Monday, May 12, 2008

Thick, Creamy Yogurt....HOMEMADE!

I've been making yogurt for many years. At first it seemed cool to be able to do it. The chemistry of turning milk and bacteria into a thicker substance by using heat.

At first it seemed to me that the yogurt would match the American store bought yogurt. Wrong. It was thinner and not as sweet. Thus began my long journey to duplicate American yogurt, which resembles more of a parfait.

This past weekend proved success, and it was a lot easier than the experiments I had been conducting for years w/ gelatin, pectin, and agar (seaweed) powder. Here are the instructions:

1) Mix the following in a 3 quart pan:

1 quart of whole milk (which produces the thickest yogurt. You could use a lower fat version but may not get the same results)
1/4 to 1/2 cup dry milk powder (increases thickening, but not necessary)
1 Tablespoon of corn starch

2) Scald this mixture on medium high heat for a few minutes. Make sure to stir constantly, scraping the bottom of the pan (so milk won't scorch!). Keep it nice and hot for about 3 minutes so cornstarch can activate). If it is getting too hot and threatening to burn, reduce heat to medium. Just make sure to keep stirring.

3) Remove milk mixture from heat. Add 1/4 teaspoon of stevia powder or 1/4 cup of sugar and whisk well to combine.

4) Let milk cool to between 100 and 115 degrees. This may take a few hours, depending on the air temperature. I like to use my instant-read thermometer to judge the temp. Add 1-2 Tablespoons fresh yogurt as a culture. Whisk well.

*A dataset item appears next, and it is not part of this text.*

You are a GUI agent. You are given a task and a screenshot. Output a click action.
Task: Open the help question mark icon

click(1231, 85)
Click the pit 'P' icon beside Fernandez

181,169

5) Put milk and culture into appropriate container (I use glass quart jars) and cover. Incubate at a warm temp that doesn't exceed 115 degrees for 4 or more hours until yogurt is thick and a spoon can tap the top w/o penetrating the surface of the finished yogurt. For incubation, I use my Excalibur dehydrator at the 115 degree setting. You could also use a cooler w/ a heating pad inside it. Set the heating pad on low, put the jar of milk inside, cover w/ a towel, and put lid on the cooler. (note: the longer the incubation period, the more sour the yogurt will get.)

6) When yogurt has finished, put in refrigerator until cold.

7) For a "fruit on the bottom" product, take 1/2 pint canning jars, put 1-2 Tablespoons of jam in the bottom, and then spoon plain yogurt on top until jar is almost filled. Cover w/ screw top lid. I make a few of these for my husband's lunch.

I make 3 to 4 quarts of this yogurt at a time. All of our children enjoy it.




Donna Boucher said...

Thank you for the most wonderful comment on my blog today.

And Camy, do you really recommend the supermom vitamins.

Do you get a cut if I buy them from here....cause I would love to give you the biz ;o)


Jordan said...

Oooooh....thank you for this post! I love making yogurt and am always looking for more ideas. :)

Luann said...

Hi Camy,
Jordan linked me to this today when I asked her about making yogurt. We did the 'inconceivable' and bought a milk cow. Putting a heating pad in a cooler is a clever idea. Thanks. I love your blog!

Luann said...

Camy, I've made two batches of this now and it is absolutely awesome! Of course, every recipe of yours I've ever tried has become a favorite in our house. Thanks for posting these instructions!